[Items from a data source]
########################################

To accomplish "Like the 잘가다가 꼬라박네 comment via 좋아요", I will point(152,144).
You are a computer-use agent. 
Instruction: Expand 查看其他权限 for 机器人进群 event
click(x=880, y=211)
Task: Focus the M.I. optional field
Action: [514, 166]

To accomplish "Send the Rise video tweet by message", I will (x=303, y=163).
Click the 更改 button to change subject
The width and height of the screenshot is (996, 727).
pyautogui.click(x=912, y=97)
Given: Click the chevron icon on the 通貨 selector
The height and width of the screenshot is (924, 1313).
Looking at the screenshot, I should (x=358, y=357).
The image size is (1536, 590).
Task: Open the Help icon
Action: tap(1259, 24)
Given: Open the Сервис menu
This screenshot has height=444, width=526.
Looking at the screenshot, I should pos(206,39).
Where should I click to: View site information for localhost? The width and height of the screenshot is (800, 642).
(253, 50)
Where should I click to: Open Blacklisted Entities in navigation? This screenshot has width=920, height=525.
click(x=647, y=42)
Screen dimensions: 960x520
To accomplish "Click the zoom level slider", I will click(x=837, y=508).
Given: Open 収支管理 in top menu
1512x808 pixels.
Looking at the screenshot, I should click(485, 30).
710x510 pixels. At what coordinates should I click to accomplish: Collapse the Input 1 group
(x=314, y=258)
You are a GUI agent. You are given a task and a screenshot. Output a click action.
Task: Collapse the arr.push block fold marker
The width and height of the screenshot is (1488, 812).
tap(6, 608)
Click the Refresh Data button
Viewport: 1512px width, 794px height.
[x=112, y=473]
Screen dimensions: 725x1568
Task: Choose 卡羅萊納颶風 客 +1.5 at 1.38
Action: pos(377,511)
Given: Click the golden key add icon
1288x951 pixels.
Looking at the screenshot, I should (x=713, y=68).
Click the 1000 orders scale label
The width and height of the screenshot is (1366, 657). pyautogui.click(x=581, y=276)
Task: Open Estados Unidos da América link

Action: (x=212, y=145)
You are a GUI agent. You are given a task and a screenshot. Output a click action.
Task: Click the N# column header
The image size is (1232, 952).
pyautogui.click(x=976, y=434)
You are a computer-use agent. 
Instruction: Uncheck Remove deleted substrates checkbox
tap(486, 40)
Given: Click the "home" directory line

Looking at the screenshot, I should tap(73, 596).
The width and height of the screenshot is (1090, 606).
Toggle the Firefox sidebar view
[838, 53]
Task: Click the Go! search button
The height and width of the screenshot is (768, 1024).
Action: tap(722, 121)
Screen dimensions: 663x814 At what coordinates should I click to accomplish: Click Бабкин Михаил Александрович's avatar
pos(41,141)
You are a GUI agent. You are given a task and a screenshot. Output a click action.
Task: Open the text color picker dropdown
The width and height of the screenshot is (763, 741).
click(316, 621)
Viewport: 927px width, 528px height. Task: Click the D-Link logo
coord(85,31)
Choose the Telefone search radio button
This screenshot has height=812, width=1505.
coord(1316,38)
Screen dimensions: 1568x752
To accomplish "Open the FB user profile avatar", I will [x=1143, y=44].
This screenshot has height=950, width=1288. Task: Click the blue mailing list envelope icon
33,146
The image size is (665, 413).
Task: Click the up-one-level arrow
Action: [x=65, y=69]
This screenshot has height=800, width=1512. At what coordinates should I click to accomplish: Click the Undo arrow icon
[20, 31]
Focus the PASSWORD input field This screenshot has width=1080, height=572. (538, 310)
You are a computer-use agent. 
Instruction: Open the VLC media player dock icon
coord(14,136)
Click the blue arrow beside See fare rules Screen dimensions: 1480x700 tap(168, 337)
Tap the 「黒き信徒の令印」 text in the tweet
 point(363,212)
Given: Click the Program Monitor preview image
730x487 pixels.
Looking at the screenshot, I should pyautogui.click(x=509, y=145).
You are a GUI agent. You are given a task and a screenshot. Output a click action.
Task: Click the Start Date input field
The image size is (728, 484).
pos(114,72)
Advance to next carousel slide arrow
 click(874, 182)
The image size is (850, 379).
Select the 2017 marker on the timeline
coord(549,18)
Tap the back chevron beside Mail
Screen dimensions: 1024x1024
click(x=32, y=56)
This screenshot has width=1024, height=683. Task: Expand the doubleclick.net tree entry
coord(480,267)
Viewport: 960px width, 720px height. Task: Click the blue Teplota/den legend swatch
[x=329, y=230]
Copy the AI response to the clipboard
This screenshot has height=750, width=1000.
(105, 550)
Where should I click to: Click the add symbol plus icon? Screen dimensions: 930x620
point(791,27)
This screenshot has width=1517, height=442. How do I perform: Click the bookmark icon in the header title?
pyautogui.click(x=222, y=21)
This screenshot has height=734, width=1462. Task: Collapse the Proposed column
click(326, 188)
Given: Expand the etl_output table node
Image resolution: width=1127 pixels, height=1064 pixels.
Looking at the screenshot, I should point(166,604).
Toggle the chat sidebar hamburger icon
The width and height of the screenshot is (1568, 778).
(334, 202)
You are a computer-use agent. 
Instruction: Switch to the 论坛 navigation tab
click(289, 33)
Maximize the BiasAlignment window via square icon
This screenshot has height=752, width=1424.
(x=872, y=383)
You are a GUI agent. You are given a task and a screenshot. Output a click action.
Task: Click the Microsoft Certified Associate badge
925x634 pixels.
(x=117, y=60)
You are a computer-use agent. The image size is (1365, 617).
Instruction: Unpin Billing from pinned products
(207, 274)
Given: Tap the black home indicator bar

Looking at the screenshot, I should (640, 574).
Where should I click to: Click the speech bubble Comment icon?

########################################

■ TASK TO COMPLETE
Turn the records from the line with "Viewport: 927px width, 528px" up to and including the line with "Action: [x=65, y=69]" into a JSON list of strings, one string per line, with blank lines left out.

■ TASK ANSWER
[
  "Viewport: 927px width, 528px height. Task: Click the D-Link logo",
  "coord(85,31)",
  "Choose the Telefone search radio button",
  "This screenshot has height=812, width=1505.",
  "coord(1316,38)",
  "Screen dimensions: 1568x752",
  "To accomplish \"Open the FB user profile avatar\", I will [x=1143, y=44].",
  "This screenshot has height=950, width=1288. Task: Click the blue mailing list envelope icon",
  "33,146",
  "The image size is (665, 413).",
  "Task: Click the up-one-level arrow",
  "Action: [x=65, y=69]"
]